Updated Sep 16th 2018, 5:59 PM
GARDAÍ HAVE SAID that supports have been put in place to protect the welfare of a Dublin garda following “online threats”.
In a statement released by An Garda Síochána today, the force said it was investigating the threats made against the garda member.
“Appropriate supports have been put in place by garda management to protect the welfare and safety of the garda member,” the statement reads.
Garda groups have come out to condemn the threats made against the member, including the Association of Garda Sergeants and Inspectors (AGSI), which said that online threats are an “ongoing problem” for its members.
New Garda Commissioner Drew Harris has also come out to criticise the threats made against the garda, stating:
Threats and intimidation against garda members who are only doing their job to keep people safe and uphold lawful order are completely unacceptable. I utterly condemn it.

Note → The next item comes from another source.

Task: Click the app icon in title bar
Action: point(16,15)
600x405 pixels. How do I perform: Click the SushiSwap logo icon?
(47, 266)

The removal of housing activists from a property on Dublin’s North Frederick Street on Tuesday saw gardaí with their faces covered accompanying contractors hired by a landlord.

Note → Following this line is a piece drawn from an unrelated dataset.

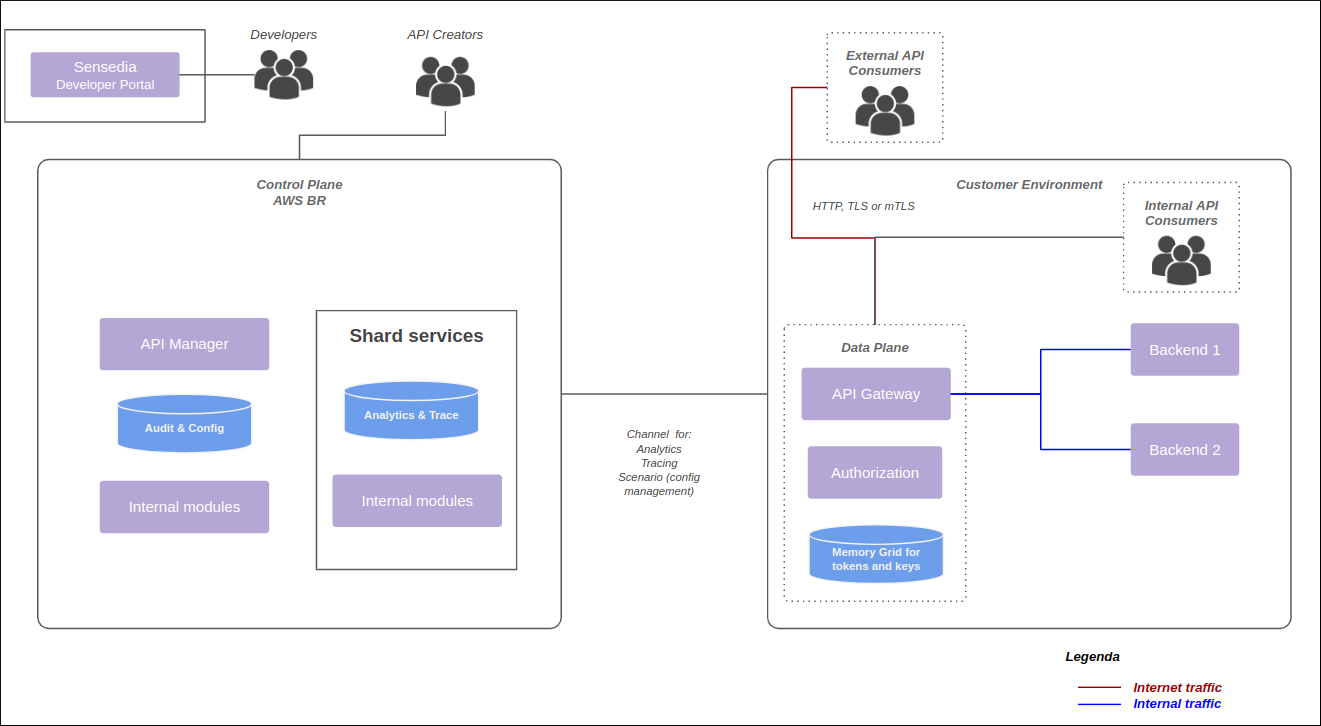
Task: Click the Developers people icon
Action: click(x=283, y=74)
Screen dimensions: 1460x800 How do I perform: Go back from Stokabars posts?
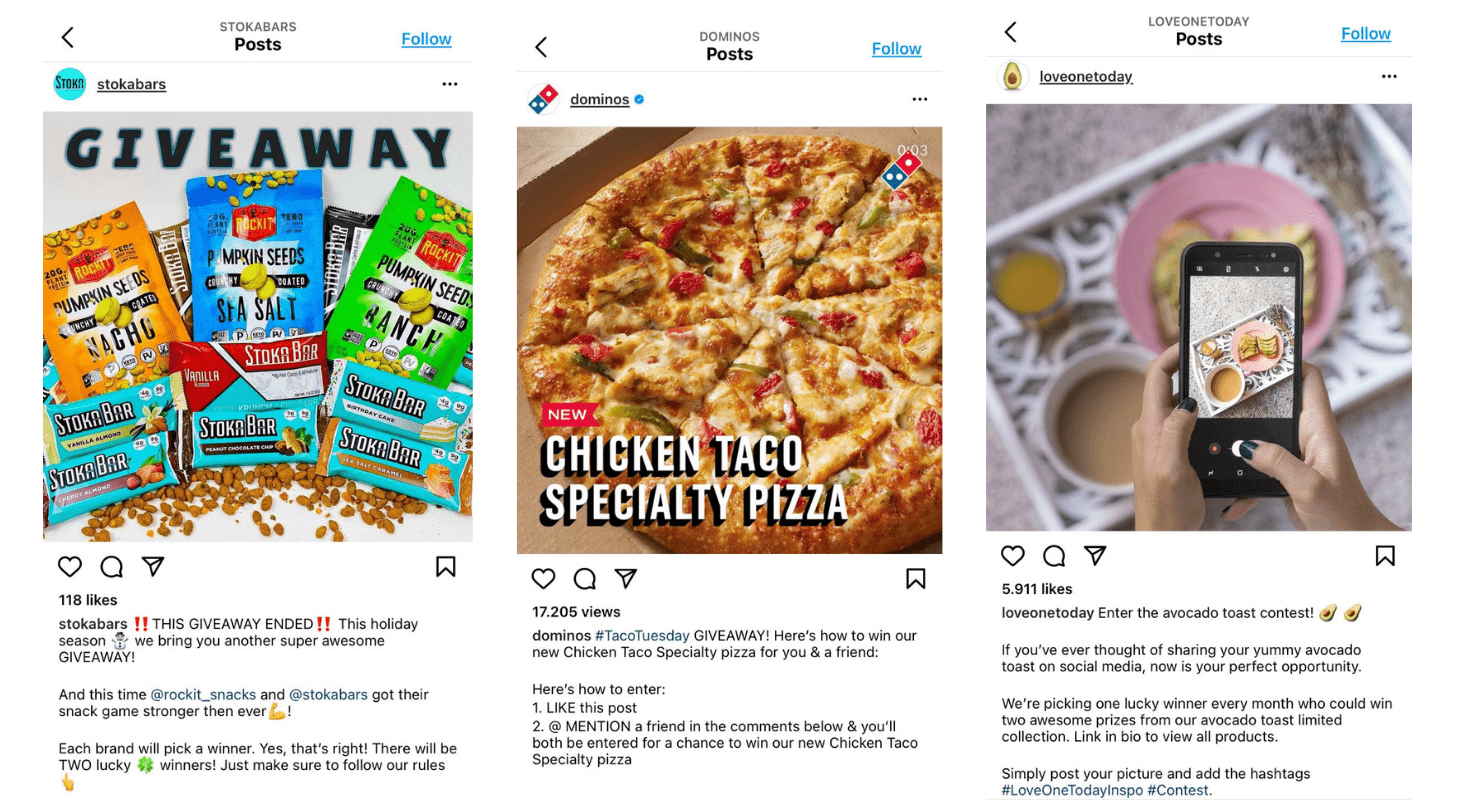click(x=68, y=38)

In the subsequent days there was criticism of the decision by the gardaí involved to wear fire-retardant balaclavas during the operation.
One Facebook page on Friday claimed to have used facial recognition software to identify one of the gardaí involved. In the comments under the post supposedly identifying him, several people used threatening and abusive language.
In a statement this afternoon, Garda Representative Association (GRA) communications director John O’Keefe condemned the threats made against the gardaí.
“They have led to vile social media abuse and threats where our members, and often their families are intentionally identified,” he said.
“The GRA Membership go to work everyday as public servants, equipped with little more than an extendible baton and pepper spray to defend themselves and the public.”
In a statement, the AGSI said: “We welcome comments today from Commissioner Harris and Ministers Flanagan and Murphy who rightly point out that members of the force are simply doing their job.
A wider issue of protecting members’ good names and reputation online is something we would like to see the Garda organisation tackle in conjunction with the social networks.
In response to criticism of gardaí covering their faces, Commissioner Harris said on Thursday that “the form of dress used at the event was not correct”.
Despite this, the Garda Representative Association argued that the headgear worn during the incident protects gardaí and does not hide their identity because their registration numbers were visible.
“I’m disgusted by it, it is utterly wrong. We talked about this earlier in the week when the protests were happening, about the safety of the gardaí, and that has to be paramount as they go about protecting the public,” Murphy said.
“And I do hope that anyone who’s involved in these protests, political organisations or protesting organisations, while of course they have a right to protest, that they distance themselves from this immediately because it’s completely wrong.”
In a statement this afternoon, Minister for Justice Charlie Flanagan said: “This serves to highlight the challenges facing gardaí in upholding the law on our behalf and the importance of all right-thinking people supporting them in doing that.
Threats against them are threats against the rule of law and not acceptable. I expect the matter will be fully investigated by gardaí.